*TEXT EXTRACT*:
========

I don’t think mother approves of using the over head screens to display the song lyrics without the notes because lately, when we sing hymns  like Standing on the Promises, her voice fills in the alto part in the chorus while the sopranos hold the note.  I decided to do it too, but I do it softly…..standing on the promises, standing on the promises. I felt awkward the first few times so I decided to stop singing and listen. Sure enough, there was a faint echo of other folks singing it the old-fashioned way.

Standing on the Promises

Photo from Church Hymnal 1979

Maybe one day I will be brave enough to ask the pastor if he notices my odd expressions during the singing.  Or maybe I won’t. I will keep sitting in the back of the church and hope he can’t see that far!

6 Responses to “Missing Mother”

  1. LOUSE GIBSON August 15, 2016 at 10:27 am #

    Delightful…and heart warming, Alta your post brought back so many memories.

    Like

  2. LOUSE GIBSON August 13, 2016 at 10:22 am #

    DUE TO AGE- RELATED PROBLEMS I NO LONGER ATTEND CHURCH SERVICES, BUT I FAITHFULLY WATCH DR. DAVID jEREMIAH ON TV. HE DELIVERS WONDERFUL SERMONS…AND I ALSO READ HIS BOOKS FOR INSPIRATION AND LEARNING. CHARLES STANLEY IS ALSO A GREAT BIBLE TEACHER.
    THAT WAS SUCH A TOUCHING TRIBUTE TO YOUR MOM. ‘BLESS YOU!

    Liked by 1 person

    • Onisha Ellis August 13, 2016 at 10:53 pm #

      Dr Jeremiah and Charles Stanley are both great teachers. I enjoy David Uth at First Orlando.

      Like

  3. itsrebekahlyn August 11, 2016 at 11:29 am #

    There are times I hear her too. I stop singing & listen to her with a smile on my face. I wonder what people around me think when they see that.

========

*SUPPLIED ENTRIES*:

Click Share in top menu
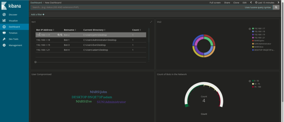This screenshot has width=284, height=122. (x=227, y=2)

========

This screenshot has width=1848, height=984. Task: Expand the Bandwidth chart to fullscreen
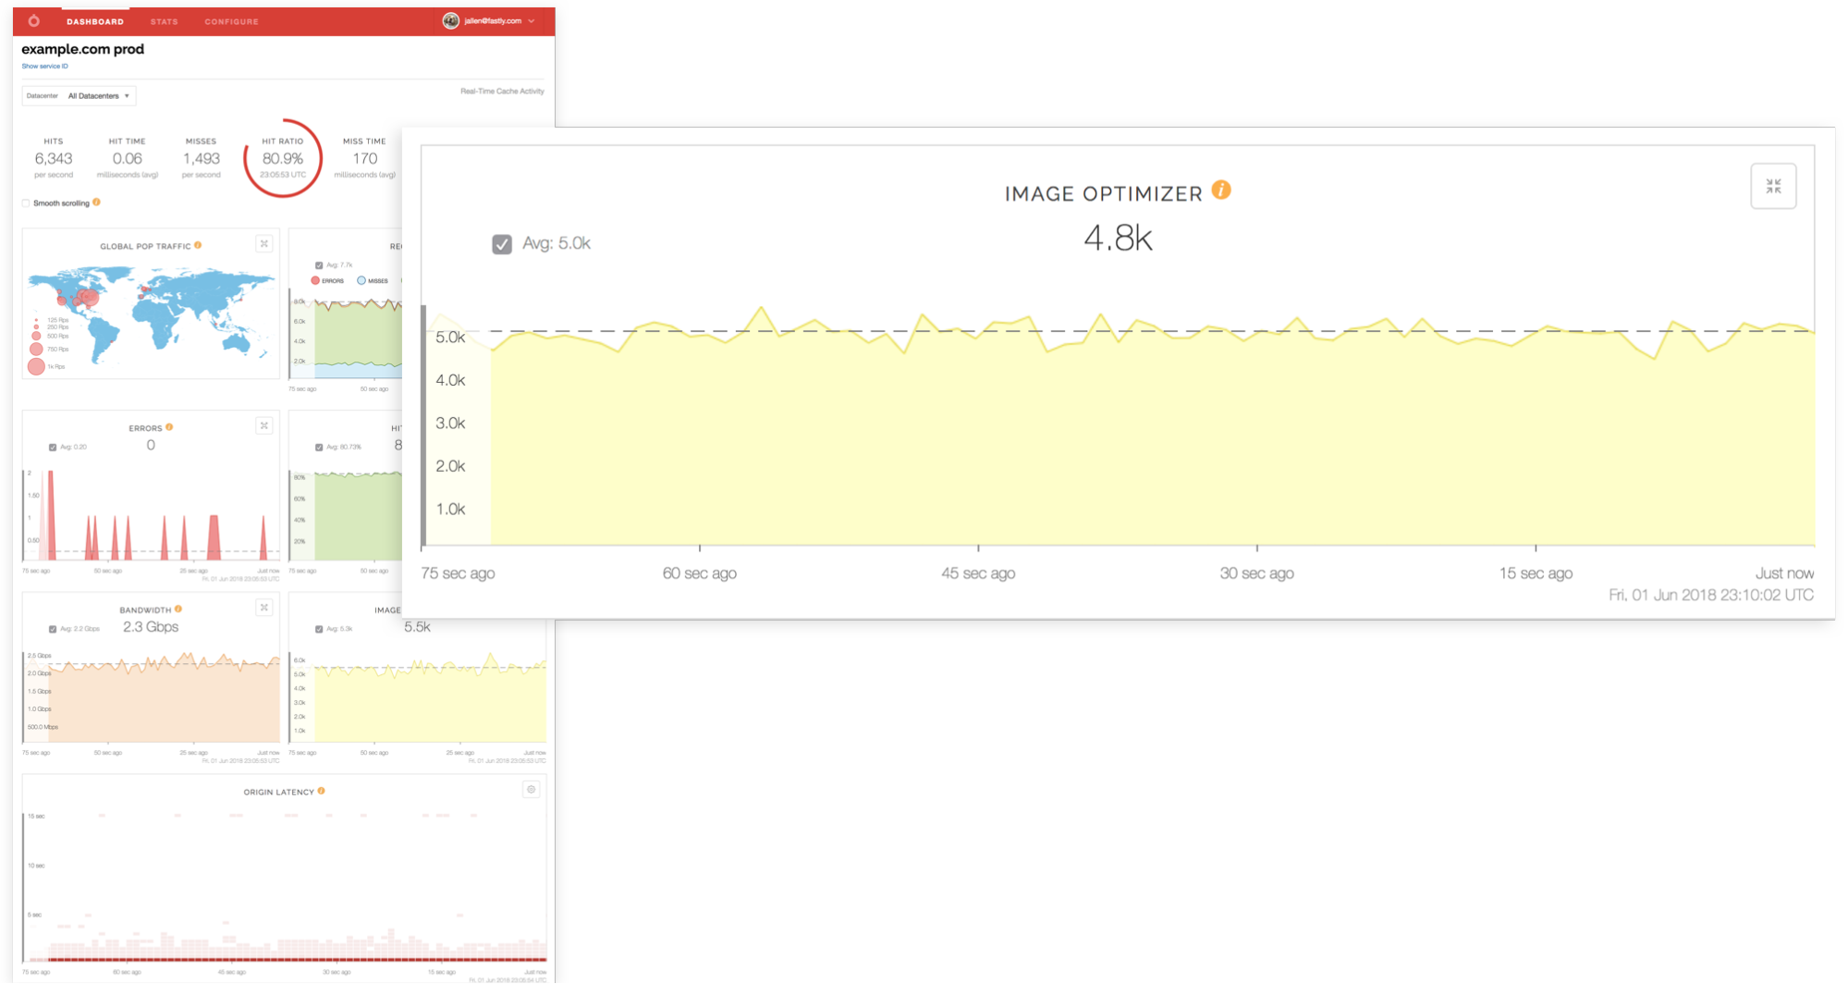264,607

========

*PROBLEM REQUIREMENTS*: Pick up the blog post about singing hymns in church where it stops, and extend it. You can set the material aside.

*OUTPUT FOR THIS EXERCISE*:
    Liked by 1 person

  4. DiVoran Lites August 11, 2016 at 10:06 am #

    That was such a wonderful blog I can’t even begin to tell you how good it was. It touched me so deeply I missed your mother, too. I felt every moment of your description of hearing her in church. I love all those wonderful old songs. We got to hear a medley of them form the choir Sunday. I sang along too, though it’s probably not polite to sing with the choir when there are no words on the screen. It’s so good that someone else feels the way I do about them. We are so richly blessed in the sacred music we have been privileged to know and love and sing in our lifetimes. Thank you so much for writing it. The piece was transcendently creative!

    Liked by 1 person

    • Onisha Ellis August 12, 2016 at 10:53 pm #

      Thank you, DiVoran. Many Sundays I have wanted to write this but once service is over, the ideas and emotions slip away. This week I was determined to hold on to the emotion until I could write it.